##### INPUT ROWS #####

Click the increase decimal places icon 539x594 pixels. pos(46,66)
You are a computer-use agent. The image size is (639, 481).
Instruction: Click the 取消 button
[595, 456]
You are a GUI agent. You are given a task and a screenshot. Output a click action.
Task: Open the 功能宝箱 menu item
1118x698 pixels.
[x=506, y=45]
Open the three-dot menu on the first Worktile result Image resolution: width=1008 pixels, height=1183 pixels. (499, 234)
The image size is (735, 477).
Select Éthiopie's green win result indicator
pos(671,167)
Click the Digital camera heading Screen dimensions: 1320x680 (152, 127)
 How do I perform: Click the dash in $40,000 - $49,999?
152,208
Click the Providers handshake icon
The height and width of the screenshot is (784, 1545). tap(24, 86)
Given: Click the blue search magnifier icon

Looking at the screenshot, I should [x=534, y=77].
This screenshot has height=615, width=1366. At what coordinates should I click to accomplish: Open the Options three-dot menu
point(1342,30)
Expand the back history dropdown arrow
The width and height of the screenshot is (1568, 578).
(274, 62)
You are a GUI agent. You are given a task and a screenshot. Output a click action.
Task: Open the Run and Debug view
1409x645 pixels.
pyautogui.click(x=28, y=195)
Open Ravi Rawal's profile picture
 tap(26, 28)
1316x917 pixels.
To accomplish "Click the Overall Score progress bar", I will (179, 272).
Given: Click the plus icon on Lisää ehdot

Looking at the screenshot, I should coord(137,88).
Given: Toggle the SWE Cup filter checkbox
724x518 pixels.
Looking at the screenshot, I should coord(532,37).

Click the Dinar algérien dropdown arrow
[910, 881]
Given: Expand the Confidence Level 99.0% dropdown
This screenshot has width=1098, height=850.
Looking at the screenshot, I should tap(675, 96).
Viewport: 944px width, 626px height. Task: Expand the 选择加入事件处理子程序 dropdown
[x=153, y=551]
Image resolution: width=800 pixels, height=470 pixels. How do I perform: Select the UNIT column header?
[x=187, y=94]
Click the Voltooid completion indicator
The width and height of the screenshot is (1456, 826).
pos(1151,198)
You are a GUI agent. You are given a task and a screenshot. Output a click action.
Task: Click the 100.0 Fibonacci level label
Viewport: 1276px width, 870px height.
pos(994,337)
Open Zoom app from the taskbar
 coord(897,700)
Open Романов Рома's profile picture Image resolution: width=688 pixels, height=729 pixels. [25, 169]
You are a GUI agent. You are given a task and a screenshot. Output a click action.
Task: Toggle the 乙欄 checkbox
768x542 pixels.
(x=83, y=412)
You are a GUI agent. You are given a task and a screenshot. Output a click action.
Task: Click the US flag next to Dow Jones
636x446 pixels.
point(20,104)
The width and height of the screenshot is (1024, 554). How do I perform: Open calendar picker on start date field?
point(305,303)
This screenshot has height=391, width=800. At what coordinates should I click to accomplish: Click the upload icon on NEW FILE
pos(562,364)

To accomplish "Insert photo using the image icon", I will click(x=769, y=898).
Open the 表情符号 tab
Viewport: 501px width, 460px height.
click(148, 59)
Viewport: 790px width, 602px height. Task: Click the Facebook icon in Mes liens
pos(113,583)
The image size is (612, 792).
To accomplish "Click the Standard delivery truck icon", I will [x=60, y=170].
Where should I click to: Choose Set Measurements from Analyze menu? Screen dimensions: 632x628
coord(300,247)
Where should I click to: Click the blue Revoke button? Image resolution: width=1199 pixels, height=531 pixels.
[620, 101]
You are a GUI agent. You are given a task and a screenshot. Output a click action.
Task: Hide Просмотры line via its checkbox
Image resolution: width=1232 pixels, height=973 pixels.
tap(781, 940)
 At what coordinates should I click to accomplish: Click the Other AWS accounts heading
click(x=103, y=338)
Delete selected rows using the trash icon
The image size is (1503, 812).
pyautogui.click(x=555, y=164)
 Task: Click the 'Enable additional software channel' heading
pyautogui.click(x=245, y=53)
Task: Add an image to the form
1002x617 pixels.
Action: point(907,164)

#####

Reproduce, character for character, the part of the entries that opens with the line containing "Delete selected rows using the trash icon" and closes with the final line of the entries, including both of those lines.

__CORRECT RESULT__
Delete selected rows using the trash icon
The image size is (1503, 812).
pyautogui.click(x=555, y=164)
 Task: Click the 'Enable additional software channel' heading
pyautogui.click(x=245, y=53)
Task: Add an image to the form
1002x617 pixels.
Action: point(907,164)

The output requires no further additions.